Active irrigation is a concept where we intentionally try to activate through either acoustic streaming, cavitation, microstreaming, these are all ideas to get that solution moving. As an example, if you can fracture a liquid, like a big tsunami, that’s an underwater disturbance. But, if you can activate through vibration, an intracanal reagent you can fracture a liquid and at that fracture interface bubbles are formed and the bubbles are very unstable because of heat and pressure. So, as those bubbles expand, ultimately they’ll implode and here’s what’s really cool. Every single one bubble that implodes sends out 40,000 shock waves. Those shock waves bombard the lateral anatomy and that’s what serves to cleanse deep outside the recesses of the canal where files can ever touch.

Active versus passive, very big concept. In another blog at another time I’ll identify the 10, either to market or emerging, methods that are used to activate your irrigants.

The last one, the last factor that influences disinfection would be the concept of sonics versus ultrasonics. It will require another blog to fully make the critical distinctions between these two technologies, but just understand this is a way, this is a method, sonic or ultrasonics, to activate irrigations. It’s just a question for the colleague on this blog, how do you want to activate your irrigants? If you say piezoelectric, by definition, you’re going to be using stainless steel insert tips or stainless steel canula. Do you really want to vibrate a stainless steel file, as an example, against a well-shaped canal? Now throw in that there are no straight canals... there are straighter canals, but most canals exhibit some curvature and of course many canals exhibit multiplanar curvature. Do we really want to vibrate a file around curvature and risk the chance of a ding... that would be an internal ledge, maybe an apical transportation, when we could use sonics, which by definition can vibrate a soft flexible polymer, that does not cut dentin?

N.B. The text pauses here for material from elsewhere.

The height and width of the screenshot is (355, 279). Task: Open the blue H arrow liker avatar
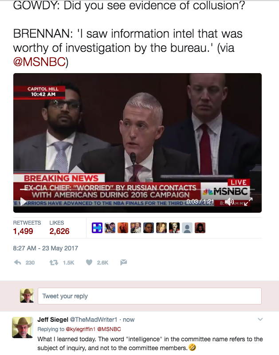[97, 228]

So, these are the 10 factors that influence disinfection and when you look at the papers and you’re looking at the analyses, the various pieces of equipment that are being analyzed as, "Are they efficacious in their ability to disinfect?", look carefully at the methodology and think back about this blog today and the 10 factors that we said influenced disinfection, and you can begin to see how carelessly many of these variables are controlled in formal studies.